AIM OF THE EXERCISE: Collect every line of the records below that contains the string "Management", and reproduce each one in full.

EXTRACTED ENTRIES:
----------------
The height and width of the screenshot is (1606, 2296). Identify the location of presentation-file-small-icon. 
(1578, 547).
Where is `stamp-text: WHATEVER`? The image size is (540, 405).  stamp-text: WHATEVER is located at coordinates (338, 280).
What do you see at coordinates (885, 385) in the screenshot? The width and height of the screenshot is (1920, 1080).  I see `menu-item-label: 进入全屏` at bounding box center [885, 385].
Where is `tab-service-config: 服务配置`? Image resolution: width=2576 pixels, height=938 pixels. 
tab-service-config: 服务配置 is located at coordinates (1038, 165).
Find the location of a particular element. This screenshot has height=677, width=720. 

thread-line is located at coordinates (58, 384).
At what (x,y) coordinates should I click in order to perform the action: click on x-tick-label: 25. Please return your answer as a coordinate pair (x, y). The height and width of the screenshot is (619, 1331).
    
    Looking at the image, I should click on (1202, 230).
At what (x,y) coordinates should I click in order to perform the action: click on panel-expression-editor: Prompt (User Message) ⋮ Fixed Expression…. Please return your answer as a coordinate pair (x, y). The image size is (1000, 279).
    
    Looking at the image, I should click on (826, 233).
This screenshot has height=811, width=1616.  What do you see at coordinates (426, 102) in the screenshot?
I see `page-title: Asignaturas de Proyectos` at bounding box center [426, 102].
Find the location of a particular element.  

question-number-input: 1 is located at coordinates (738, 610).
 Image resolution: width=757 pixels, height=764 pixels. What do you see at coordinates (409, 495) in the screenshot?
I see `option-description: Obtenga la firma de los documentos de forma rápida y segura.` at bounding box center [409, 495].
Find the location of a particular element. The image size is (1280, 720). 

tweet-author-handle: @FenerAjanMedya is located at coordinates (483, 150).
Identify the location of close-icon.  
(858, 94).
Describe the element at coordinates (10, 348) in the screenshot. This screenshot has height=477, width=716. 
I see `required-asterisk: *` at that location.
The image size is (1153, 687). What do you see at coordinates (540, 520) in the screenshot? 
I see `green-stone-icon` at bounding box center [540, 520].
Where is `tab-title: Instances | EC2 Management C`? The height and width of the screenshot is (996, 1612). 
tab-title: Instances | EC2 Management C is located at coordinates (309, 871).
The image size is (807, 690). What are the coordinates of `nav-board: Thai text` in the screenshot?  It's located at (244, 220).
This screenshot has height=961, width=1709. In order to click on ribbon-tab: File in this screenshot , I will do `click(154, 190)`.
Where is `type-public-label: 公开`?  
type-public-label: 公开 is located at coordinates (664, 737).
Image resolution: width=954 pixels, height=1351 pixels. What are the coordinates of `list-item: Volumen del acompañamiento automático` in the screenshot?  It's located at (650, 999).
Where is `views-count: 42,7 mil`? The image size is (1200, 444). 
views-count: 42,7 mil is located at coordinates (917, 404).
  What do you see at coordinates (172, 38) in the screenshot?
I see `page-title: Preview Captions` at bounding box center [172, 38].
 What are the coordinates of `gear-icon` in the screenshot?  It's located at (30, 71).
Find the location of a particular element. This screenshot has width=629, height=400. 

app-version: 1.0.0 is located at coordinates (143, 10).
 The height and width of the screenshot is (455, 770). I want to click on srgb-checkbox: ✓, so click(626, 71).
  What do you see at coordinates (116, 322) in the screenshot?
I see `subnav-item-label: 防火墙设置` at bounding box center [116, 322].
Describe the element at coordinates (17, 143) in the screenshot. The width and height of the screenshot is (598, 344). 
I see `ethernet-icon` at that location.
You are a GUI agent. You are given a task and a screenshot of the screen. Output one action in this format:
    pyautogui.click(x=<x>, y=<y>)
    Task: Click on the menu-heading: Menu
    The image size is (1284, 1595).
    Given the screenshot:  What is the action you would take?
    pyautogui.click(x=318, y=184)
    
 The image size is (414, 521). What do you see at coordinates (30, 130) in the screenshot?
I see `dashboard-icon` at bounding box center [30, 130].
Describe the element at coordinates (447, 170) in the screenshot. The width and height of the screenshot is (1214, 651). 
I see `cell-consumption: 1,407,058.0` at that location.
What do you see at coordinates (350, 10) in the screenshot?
----------------
SOLVED PROBLEM:
Where is `tab-title: Instances | EC2 Management C`? The height and width of the screenshot is (996, 1612). 
tab-title: Instances | EC2 Management C is located at coordinates (309, 871).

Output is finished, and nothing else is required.